(Stored data)
[Start of section]

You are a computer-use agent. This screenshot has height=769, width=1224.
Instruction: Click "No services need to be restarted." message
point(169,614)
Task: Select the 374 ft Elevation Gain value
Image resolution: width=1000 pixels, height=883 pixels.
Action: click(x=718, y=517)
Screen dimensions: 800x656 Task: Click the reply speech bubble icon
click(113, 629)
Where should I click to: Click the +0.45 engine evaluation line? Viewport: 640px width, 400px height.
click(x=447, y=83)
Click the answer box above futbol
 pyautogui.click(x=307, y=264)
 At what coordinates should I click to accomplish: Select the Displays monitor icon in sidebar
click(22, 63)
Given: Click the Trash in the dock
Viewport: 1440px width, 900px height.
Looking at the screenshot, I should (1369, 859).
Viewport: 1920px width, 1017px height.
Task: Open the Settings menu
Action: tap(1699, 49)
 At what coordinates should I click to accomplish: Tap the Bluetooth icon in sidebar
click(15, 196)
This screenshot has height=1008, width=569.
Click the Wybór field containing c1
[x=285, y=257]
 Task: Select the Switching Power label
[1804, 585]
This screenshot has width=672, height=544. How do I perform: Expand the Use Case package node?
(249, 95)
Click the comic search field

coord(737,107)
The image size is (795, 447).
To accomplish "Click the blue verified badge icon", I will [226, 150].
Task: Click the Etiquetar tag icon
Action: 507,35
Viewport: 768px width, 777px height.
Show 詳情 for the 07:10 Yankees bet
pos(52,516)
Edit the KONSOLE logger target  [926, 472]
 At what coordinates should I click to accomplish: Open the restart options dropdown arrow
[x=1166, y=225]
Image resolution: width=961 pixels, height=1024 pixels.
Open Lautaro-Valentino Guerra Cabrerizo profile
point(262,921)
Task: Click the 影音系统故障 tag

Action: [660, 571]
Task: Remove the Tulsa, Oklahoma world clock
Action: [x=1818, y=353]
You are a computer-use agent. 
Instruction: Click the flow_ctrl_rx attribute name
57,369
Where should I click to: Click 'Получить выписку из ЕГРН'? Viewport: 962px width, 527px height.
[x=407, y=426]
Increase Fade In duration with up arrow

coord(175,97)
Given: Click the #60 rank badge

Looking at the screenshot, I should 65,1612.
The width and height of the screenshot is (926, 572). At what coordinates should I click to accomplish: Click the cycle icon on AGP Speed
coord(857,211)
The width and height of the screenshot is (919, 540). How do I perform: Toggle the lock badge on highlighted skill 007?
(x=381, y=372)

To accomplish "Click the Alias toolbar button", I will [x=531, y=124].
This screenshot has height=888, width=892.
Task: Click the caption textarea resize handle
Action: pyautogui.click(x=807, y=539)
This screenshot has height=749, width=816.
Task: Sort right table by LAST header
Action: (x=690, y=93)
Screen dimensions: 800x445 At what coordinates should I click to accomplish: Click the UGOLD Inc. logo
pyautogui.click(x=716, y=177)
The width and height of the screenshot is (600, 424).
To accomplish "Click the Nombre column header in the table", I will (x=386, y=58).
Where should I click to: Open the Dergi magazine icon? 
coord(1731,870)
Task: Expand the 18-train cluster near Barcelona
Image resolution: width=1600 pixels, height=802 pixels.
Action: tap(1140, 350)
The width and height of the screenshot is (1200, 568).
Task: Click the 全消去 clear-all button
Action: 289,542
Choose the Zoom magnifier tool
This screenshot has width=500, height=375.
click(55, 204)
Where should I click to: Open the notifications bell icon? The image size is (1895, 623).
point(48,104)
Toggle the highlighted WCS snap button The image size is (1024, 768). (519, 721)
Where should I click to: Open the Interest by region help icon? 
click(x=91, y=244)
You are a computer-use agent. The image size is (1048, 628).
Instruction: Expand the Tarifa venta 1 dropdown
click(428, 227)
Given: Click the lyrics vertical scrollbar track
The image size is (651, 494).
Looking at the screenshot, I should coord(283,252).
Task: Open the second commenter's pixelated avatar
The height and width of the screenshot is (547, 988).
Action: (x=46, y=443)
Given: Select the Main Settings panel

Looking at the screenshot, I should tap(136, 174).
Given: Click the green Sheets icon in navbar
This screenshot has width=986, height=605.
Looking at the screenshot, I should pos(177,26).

[End of section]

Activity: Copy the records exactly.

Response:
You are a computer-use agent. This screenshot has height=769, width=1224.
Instruction: Click "No services need to be restarted." message
point(169,614)
Task: Select the 374 ft Elevation Gain value
Image resolution: width=1000 pixels, height=883 pixels.
Action: click(x=718, y=517)
Screen dimensions: 800x656 Task: Click the reply speech bubble icon
click(113, 629)
Where should I click to: Click the +0.45 engine evaluation line? Viewport: 640px width, 400px height.
click(x=447, y=83)
Click the answer box above futbol
 pyautogui.click(x=307, y=264)
 At what coordinates should I click to accomplish: Select the Displays monitor icon in sidebar
click(22, 63)
Given: Click the Trash in the dock
Viewport: 1440px width, 900px height.
Looking at the screenshot, I should (1369, 859).
Viewport: 1920px width, 1017px height.
Task: Open the Settings menu
Action: tap(1699, 49)
 At what coordinates should I click to accomplish: Tap the Bluetooth icon in sidebar
click(15, 196)
This screenshot has height=1008, width=569.
Click the Wybór field containing c1
[x=285, y=257]
 Task: Select the Switching Power label
[1804, 585]
This screenshot has width=672, height=544. How do I perform: Expand the Use Case package node?
(249, 95)
Click the comic search field

coord(737,107)
The image size is (795, 447).
To accomplish "Click the blue verified badge icon", I will [226, 150].
Task: Click the Etiquetar tag icon
Action: 507,35
Viewport: 768px width, 777px height.
Show 詳情 for the 07:10 Yankees bet
pos(52,516)
Edit the KONSOLE logger target  [926, 472]
 At what coordinates should I click to accomplish: Open the restart options dropdown arrow
[x=1166, y=225]
Image resolution: width=961 pixels, height=1024 pixels.
Open Lautaro-Valentino Guerra Cabrerizo profile
point(262,921)
Task: Click the 影音系统故障 tag

Action: [660, 571]
Task: Remove the Tulsa, Oklahoma world clock
Action: [x=1818, y=353]
You are a computer-use agent. 
Instruction: Click the flow_ctrl_rx attribute name
57,369
Where should I click to: Click 'Получить выписку из ЕГРН'? Viewport: 962px width, 527px height.
[x=407, y=426]
Increase Fade In duration with up arrow

coord(175,97)
Given: Click the #60 rank badge

Looking at the screenshot, I should 65,1612.
The width and height of the screenshot is (926, 572). At what coordinates should I click to accomplish: Click the cycle icon on AGP Speed
coord(857,211)
The width and height of the screenshot is (919, 540). How do I perform: Toggle the lock badge on highlighted skill 007?
(x=381, y=372)

To accomplish "Click the Alias toolbar button", I will [x=531, y=124].
This screenshot has height=888, width=892.
Task: Click the caption textarea resize handle
Action: pyautogui.click(x=807, y=539)
This screenshot has height=749, width=816.
Task: Sort right table by LAST header
Action: (x=690, y=93)
Screen dimensions: 800x445 At what coordinates should I click to accomplish: Click the UGOLD Inc. logo
pyautogui.click(x=716, y=177)
The width and height of the screenshot is (600, 424).
To accomplish "Click the Nombre column header in the table", I will (x=386, y=58).
Where should I click to: Open the Dergi magazine icon? 
coord(1731,870)
Task: Expand the 18-train cluster near Barcelona
Image resolution: width=1600 pixels, height=802 pixels.
Action: tap(1140, 350)
The width and height of the screenshot is (1200, 568).
Task: Click the 全消去 clear-all button
Action: 289,542
Choose the Zoom magnifier tool
This screenshot has width=500, height=375.
click(55, 204)
Where should I click to: Open the notifications bell icon? The image size is (1895, 623).
point(48,104)
Toggle the highlighted WCS snap button The image size is (1024, 768). (519, 721)
Where should I click to: Open the Interest by region help icon? 
click(x=91, y=244)
You are a computer-use agent. The image size is (1048, 628).
Instruction: Expand the Tarifa venta 1 dropdown
click(428, 227)
Given: Click the lyrics vertical scrollbar track
The image size is (651, 494).
Looking at the screenshot, I should coord(283,252).
Task: Open the second commenter's pixelated avatar
The height and width of the screenshot is (547, 988).
Action: (x=46, y=443)
Given: Select the Main Settings panel

Looking at the screenshot, I should tap(136, 174).
Given: Click the green Sheets icon in navbar
This screenshot has width=986, height=605.
Looking at the screenshot, I should pos(177,26).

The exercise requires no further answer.